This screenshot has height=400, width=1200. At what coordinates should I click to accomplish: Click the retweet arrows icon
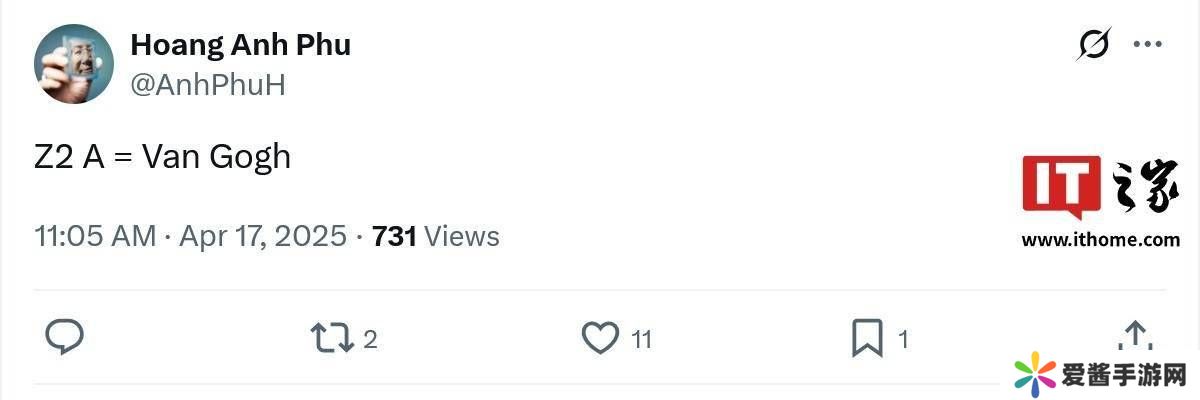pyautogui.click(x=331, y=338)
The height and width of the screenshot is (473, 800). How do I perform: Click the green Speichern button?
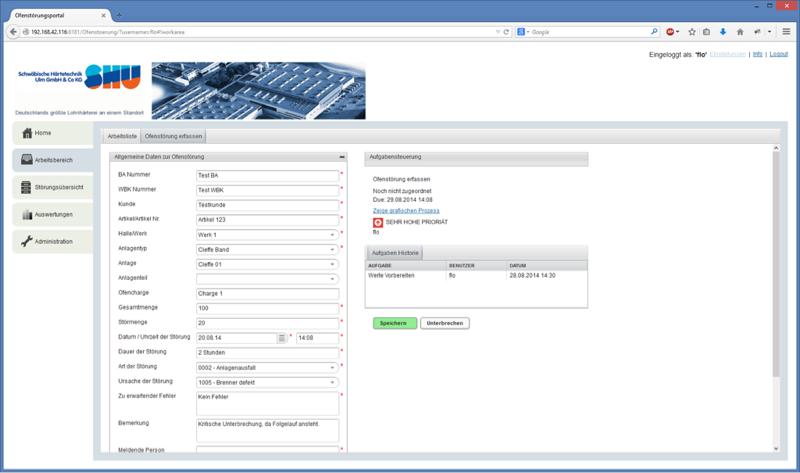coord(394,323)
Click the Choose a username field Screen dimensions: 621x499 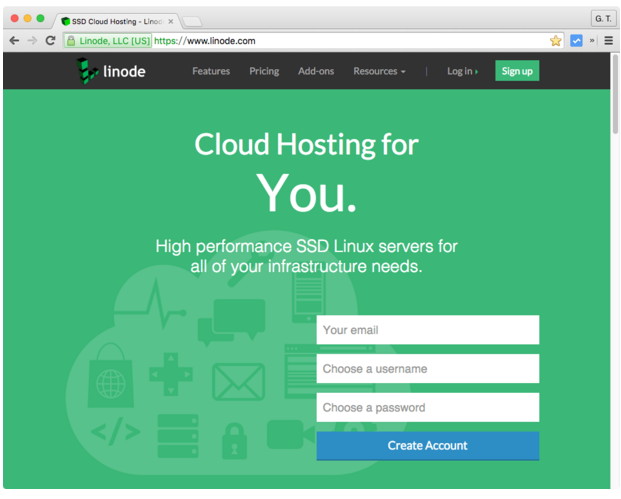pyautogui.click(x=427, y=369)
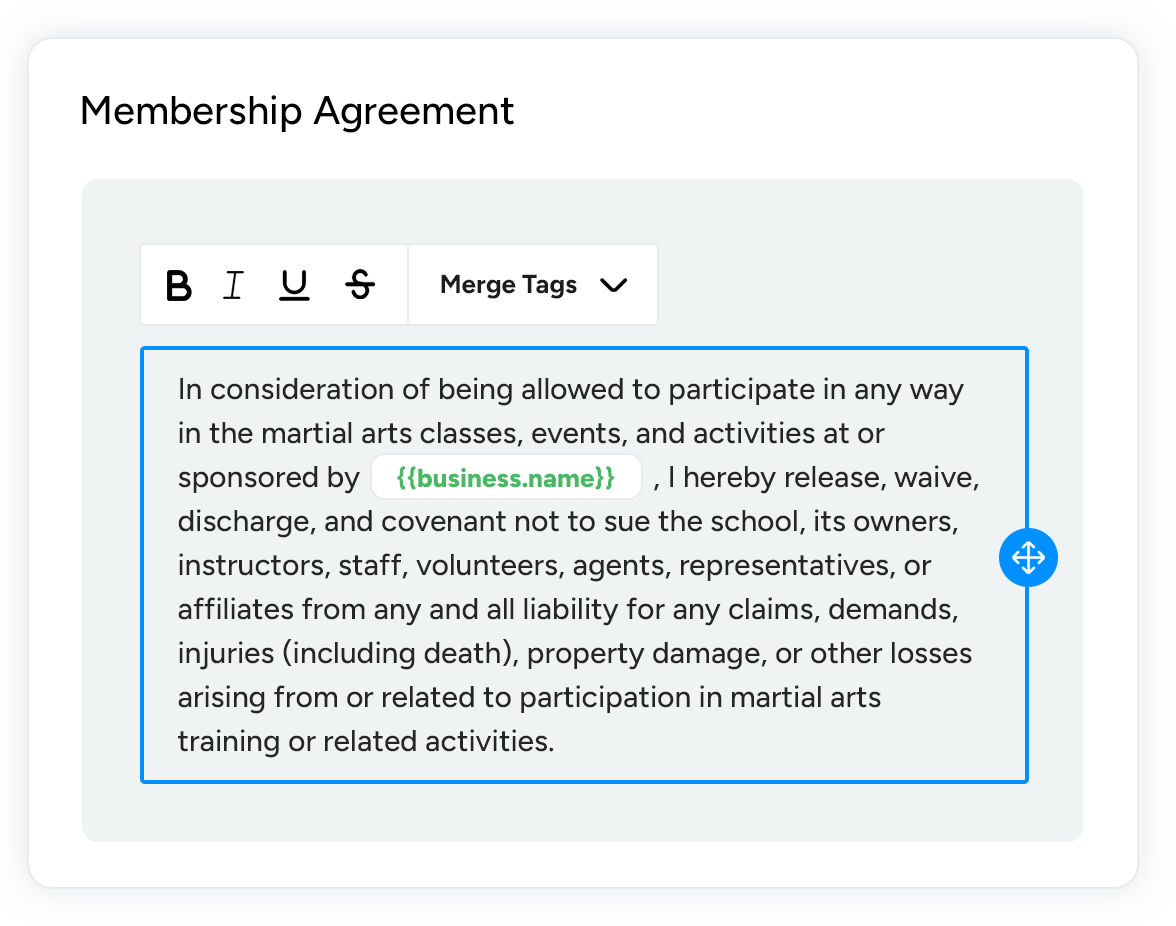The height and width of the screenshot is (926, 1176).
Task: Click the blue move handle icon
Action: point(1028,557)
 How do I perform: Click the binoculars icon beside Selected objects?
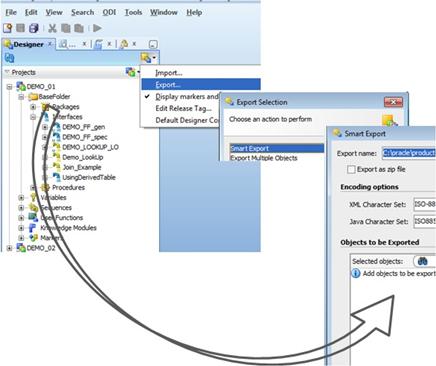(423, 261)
───
■ Task requirements ■
Copying starts at the line containing "How do I perform: Click the binoculars" and ends at the last line of the material above; repeat only those lines exactly and omit the pictures.

■ Solved problem ■
 How do I perform: Click the binoculars icon beside Selected objects?
(423, 261)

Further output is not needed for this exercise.